Plaintiff’s first interrogatory asked defendant to provide the substance of every complaint/adverse event it had ever received related to the device at issue, including the identities of the persons who had submitted the complaints/reports.  Id. at *7.  As to the identities, the court agreed with defendant that it was barred by 21 C.F.R. §20.63(f) from providing that information.  The regulation forbids a manufacturer from disclosing any information that would identify a voluntary reporter or anyone related to the report.  Id. at *8-9.   The court also agreed with defendant that it was not required to produce “every” adverse event.  “[C]omplaints unrelated to the specific injuries alleged by Plaintiff are not relevant to any claims or defenses in this case for their inclusion to be proportional to the needs of the case.”  Id. at *10.

But, more importantly defendant raised the question of whether it should have to respond to this interrogatory at all given that the information is either publicly available through the FDA’s MAUDE database (Manufacturer and User Facility Device Experience Database) or through documents defendant already produced.  Id. at *11.  Since plaintiff had sources available to her to search for the documents she wanted, she needed to do that work first before seeking discovery from the defendant:

The Court will not order Defendant to assist Plaintiff in searching this publicly available database. A defendant need not produce information readily available to the public, including plaintiff[ ]. . . . Since it appears from Plaintiff’s argument . . .that Plaintiff’s counsel has not made any effort to access the database to date, Plaintiff has not demonstrated it is inconvenient, burdensome or more expensive to obtain the requested documents from the public records.

Id. at *12 (citations omitted).  Making defendant re-state the substance of each complaint in an interrogatory response is “duplicative” discovery that the court was unwilling to order.  Id. at *14.

In addition to not wanting to search the MAUDE database, plaintiff also did not want to have to search the documents defendant already produced in a searchable format.  One of the upsides of electronic discovery (perhaps the only upside) is that documents are produced with metadata and full-text searchable.  Yet, plaintiffs often still insist on defendants identifying specific documents by Bates number in interrogatory responses. That overlooks plaintiff’s ability to craft her own searches which this court recognized:

The burden on Defendant of performing the necessary searches, which Plaintiff could perform herself and tailor to her own needs by utilizing different filters or combinations of search terms, would vastly outweigh the likely benefit to Plaintiff of having a list of all relevant complaints. In addition, if Plaintiff performs the searches, the parties will avoid unnecessary disputes over search terms.

Id. at *15.

Plaintiff’s second interrogatory was essentially the same as her first only expanded to include any other products made by defendant of the same type.  The court found plaintiff made no effort to show that these other products were “substantially similar” to the product at issue and therefore, the request was not proportional to the needs of the case.  Id. at *18-19.

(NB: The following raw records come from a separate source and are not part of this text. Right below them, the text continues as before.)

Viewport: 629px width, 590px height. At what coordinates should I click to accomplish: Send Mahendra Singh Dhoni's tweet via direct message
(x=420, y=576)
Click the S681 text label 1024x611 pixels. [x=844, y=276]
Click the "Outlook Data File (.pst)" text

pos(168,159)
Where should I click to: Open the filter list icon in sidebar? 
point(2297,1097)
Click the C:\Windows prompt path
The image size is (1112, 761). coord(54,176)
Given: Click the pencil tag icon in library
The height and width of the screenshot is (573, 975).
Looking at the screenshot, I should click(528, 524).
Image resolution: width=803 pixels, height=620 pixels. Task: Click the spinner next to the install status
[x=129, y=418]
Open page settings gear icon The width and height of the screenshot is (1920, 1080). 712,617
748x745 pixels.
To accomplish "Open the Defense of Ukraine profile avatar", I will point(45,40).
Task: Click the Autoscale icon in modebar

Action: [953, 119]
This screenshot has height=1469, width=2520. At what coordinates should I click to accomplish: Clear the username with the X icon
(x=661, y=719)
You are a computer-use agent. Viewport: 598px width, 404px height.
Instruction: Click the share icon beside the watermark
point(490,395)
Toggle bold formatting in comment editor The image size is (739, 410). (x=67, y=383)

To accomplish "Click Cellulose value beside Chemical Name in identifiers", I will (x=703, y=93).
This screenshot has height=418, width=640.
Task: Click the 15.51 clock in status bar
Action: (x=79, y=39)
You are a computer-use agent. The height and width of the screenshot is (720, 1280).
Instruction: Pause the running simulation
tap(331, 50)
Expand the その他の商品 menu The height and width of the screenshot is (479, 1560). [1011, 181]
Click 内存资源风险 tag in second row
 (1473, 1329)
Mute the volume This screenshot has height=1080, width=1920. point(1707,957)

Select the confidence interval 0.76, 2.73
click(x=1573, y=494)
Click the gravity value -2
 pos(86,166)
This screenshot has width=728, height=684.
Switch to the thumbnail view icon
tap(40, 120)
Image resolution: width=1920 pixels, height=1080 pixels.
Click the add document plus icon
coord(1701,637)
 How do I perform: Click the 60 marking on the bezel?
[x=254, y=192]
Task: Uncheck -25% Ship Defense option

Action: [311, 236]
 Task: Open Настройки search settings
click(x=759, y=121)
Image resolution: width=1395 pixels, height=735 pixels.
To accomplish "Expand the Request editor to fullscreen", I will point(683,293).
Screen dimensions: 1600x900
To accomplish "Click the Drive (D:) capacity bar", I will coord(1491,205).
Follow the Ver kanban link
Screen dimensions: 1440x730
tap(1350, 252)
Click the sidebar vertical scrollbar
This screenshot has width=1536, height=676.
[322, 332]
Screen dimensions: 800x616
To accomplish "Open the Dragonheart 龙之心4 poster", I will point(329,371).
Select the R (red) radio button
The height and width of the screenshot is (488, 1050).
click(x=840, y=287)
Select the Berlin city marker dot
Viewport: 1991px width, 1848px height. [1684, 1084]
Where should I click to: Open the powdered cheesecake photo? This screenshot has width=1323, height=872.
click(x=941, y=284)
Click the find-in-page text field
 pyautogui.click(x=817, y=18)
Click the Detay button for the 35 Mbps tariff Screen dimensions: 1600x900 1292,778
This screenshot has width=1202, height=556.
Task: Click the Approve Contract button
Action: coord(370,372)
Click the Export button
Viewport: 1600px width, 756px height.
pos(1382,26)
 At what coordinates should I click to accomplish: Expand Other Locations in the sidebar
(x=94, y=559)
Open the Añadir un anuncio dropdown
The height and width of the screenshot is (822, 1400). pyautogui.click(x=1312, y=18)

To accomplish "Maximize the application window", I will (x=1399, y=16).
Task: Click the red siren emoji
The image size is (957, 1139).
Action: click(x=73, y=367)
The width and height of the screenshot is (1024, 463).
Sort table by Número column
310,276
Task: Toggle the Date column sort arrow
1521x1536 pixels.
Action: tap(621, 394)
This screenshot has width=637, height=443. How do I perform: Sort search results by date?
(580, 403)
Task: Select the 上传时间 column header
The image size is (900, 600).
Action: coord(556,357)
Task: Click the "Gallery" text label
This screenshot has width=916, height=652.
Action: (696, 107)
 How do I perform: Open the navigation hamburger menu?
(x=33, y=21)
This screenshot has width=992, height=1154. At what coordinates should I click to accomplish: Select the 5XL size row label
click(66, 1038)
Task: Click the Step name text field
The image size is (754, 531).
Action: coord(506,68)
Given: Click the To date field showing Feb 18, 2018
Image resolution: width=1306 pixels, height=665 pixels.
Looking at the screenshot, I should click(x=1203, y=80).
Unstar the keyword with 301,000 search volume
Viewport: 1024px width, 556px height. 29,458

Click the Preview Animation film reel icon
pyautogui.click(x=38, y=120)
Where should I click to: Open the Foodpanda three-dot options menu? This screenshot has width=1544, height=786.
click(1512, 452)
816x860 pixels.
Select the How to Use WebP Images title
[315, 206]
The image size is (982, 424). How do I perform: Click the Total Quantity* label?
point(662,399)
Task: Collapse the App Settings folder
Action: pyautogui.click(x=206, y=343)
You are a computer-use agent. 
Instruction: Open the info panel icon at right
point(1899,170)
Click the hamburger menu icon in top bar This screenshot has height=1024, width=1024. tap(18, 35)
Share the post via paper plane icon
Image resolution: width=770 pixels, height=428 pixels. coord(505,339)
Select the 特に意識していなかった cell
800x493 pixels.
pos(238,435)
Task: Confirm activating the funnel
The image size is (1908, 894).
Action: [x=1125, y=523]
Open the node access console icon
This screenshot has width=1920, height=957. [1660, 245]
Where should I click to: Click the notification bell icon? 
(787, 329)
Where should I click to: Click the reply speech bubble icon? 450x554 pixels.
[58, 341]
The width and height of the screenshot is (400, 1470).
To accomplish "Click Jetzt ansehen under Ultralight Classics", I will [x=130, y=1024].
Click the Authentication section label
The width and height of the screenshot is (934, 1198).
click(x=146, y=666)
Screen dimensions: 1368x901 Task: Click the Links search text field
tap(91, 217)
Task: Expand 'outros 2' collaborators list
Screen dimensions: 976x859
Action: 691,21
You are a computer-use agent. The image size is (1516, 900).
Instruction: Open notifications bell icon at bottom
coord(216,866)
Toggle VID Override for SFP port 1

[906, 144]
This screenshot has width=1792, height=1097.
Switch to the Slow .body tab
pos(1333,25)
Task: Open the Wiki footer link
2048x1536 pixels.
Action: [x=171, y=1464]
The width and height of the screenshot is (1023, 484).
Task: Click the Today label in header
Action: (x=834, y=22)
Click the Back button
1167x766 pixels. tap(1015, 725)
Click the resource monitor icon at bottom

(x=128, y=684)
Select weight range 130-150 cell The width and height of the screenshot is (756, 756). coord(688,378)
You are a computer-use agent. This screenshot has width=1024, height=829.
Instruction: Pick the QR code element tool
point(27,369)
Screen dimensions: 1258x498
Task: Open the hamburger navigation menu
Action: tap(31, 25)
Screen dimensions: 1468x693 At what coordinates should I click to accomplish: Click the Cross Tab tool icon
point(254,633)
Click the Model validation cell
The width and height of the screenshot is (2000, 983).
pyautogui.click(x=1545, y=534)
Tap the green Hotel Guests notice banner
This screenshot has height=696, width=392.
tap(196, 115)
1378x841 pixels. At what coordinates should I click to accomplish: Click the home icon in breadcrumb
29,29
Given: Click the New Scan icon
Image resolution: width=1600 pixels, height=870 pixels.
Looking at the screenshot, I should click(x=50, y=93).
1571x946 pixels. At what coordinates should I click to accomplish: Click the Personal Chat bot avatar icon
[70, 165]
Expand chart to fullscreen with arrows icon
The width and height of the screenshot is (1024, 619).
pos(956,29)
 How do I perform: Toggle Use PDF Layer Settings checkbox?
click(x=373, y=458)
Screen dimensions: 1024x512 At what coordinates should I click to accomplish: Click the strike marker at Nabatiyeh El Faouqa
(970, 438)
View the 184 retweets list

Plaintiff also lodged an interrogatory asking defendant to identify things like the 510k number of the device, the date of FDA approval, a description of the device, and its intended uses.  Id.  at *21-22.  Defendant responded by providing the link to the FDA’s publicly available online 510k summary.  Plaintiff wasn’t satisfied but the court was:

the Court will not order Defendant to supplement its response by restating information that is already fully available to Plaintiff should she, metaphorically speaking, decide to drink the water to which she has been led.

Id. at *22.  Defendant pointed plaintiff to several public, online sources of information and nowhere in plaintiff’s motion to compel did plaintiff explain or show what requested information was missing from those public sources.  Failing to meet that burden, the court was unwilling to put an even greater burden on defendants.

So, defendants can lead plaintiffs to water . . .  and courts can make them drink.